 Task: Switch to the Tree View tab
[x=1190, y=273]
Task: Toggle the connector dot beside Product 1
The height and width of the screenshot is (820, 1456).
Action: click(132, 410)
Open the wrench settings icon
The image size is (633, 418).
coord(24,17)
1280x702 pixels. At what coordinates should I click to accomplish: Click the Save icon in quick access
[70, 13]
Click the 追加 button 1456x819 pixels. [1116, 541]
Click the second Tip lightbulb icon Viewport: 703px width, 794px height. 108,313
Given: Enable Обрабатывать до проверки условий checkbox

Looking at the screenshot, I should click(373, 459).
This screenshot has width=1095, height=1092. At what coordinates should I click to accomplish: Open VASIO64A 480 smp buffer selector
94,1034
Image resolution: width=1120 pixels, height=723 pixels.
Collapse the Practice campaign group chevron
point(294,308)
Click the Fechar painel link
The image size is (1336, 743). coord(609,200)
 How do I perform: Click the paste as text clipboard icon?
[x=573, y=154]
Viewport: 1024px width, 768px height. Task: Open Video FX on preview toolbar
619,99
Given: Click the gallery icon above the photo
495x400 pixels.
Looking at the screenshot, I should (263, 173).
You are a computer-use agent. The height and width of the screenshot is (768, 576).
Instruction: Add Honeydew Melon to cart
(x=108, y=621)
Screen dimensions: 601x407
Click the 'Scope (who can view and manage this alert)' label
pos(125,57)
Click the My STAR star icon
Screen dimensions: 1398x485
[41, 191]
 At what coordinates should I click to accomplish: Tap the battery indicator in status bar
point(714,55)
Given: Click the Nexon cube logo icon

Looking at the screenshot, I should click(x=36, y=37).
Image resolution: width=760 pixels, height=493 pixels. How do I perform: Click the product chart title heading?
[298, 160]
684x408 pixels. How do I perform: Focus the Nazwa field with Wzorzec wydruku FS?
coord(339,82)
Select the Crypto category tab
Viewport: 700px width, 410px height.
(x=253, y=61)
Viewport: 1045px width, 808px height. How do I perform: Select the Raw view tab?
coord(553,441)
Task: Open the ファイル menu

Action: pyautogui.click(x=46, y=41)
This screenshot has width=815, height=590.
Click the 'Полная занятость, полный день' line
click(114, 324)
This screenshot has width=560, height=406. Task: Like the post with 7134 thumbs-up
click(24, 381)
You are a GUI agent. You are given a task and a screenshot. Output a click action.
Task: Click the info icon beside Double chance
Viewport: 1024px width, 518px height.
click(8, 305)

+++++

Recopiez fidèlement les lignes en partant de celle qui contient "Open the wrench settings icon" et en poursuivant jusqu'à celle qui contient "point(714,55)", ces deux lignes comprises.

Réponse proposée —
Open the wrench settings icon
The image size is (633, 418).
coord(24,17)
1280x702 pixels. At what coordinates should I click to accomplish: Click the Save icon in quick access
[70, 13]
Click the 追加 button 1456x819 pixels. [1116, 541]
Click the second Tip lightbulb icon Viewport: 703px width, 794px height. 108,313
Given: Enable Обрабатывать до проверки условий checkbox

Looking at the screenshot, I should click(373, 459).
This screenshot has width=1095, height=1092. At what coordinates should I click to accomplish: Open VASIO64A 480 smp buffer selector
94,1034
Image resolution: width=1120 pixels, height=723 pixels.
Collapse the Practice campaign group chevron
point(294,308)
Click the Fechar painel link
The image size is (1336, 743). coord(609,200)
 How do I perform: Click the paste as text clipboard icon?
[x=573, y=154]
Viewport: 1024px width, 768px height. Task: Open Video FX on preview toolbar
619,99
Given: Click the gallery icon above the photo
495x400 pixels.
Looking at the screenshot, I should (263, 173).
You are a computer-use agent. The height and width of the screenshot is (768, 576).
Instruction: Add Honeydew Melon to cart
(x=108, y=621)
Screen dimensions: 601x407
Click the 'Scope (who can view and manage this alert)' label
pos(125,57)
Click the My STAR star icon
Screen dimensions: 1398x485
[41, 191]
 At what coordinates should I click to accomplish: Tap the battery indicator in status bar
point(714,55)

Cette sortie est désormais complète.